Janice Tanaka brings a distinctive sensibility to her intricately textured video collages, which critic Gene Youngblood has described as being "of the highest calibre, displaying a visual brilliance and poetic resonance characteristic of a master's work." Merging social and political observations, philosophical inquiries and personal introspections, Tanaka's works use original footage, appropriated media images, and layered electronic processing to transform the autobiographical into the universal.
In early works such as Manpower and Beaver Valley (both 1980), she manipulates cinema and television images to critique media representations of gender roles and sexual difference. In Memories from the Department of Amnesia (1989), Tanaka constructs a poignant meditation on loss and memory through a lyrical collage of photographs, text and voiceover that recounts a personal history of her mother's life. In recent works such as Who's going to pay for these donuts, anyway?, and No Hop Sing. No Bruce Lee..., Tanaka extends this autobiographical inquiry into the cultural, as she explores the construction of Asian-American identity.
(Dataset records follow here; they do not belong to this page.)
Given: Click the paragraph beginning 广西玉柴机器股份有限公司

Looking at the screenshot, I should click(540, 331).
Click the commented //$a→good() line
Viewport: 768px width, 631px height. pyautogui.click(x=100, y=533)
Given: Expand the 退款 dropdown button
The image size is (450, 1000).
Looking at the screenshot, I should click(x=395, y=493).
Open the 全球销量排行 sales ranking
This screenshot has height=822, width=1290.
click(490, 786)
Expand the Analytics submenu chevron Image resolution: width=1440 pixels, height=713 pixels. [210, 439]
Tanaka writes, "I strive for my work to incorporate a primary visceral effect, coupled with an analytical statement reflecting the multiplicity of a particular experience and observation."
Tanaka received a B.F.A. and an M.F.A. from the Art Institute of Chicago. Before beginning her work in video, she was a dancer with the Allegro American Ballet Company and studied with the Folklorico Ballet in Mexico. She is the recipient of several National Endowment for the Arts Fellowships and an American Film Institute grant. She has taught at Columbia College and the University of Colorado, Boulder; currently, she teaches at the University of California at Los Angeles. Her video works have been exhibited internationally, at festivals and institutions including the 1991 and 1993 Biennal Exhibitions at the Whitney Museum of American Art, New York; Museum of Contemporary Art, Chicago; Asian American International Video Festival; The Museum of Modern Art, New York; The Institute of Contemporary Art, Boston; Long Beach Museum of Art, California; Bonn Videonale; and the World Wide Video Festival, The Hague. She lives in Los Angeles and teaches at the California Institute of the Arts.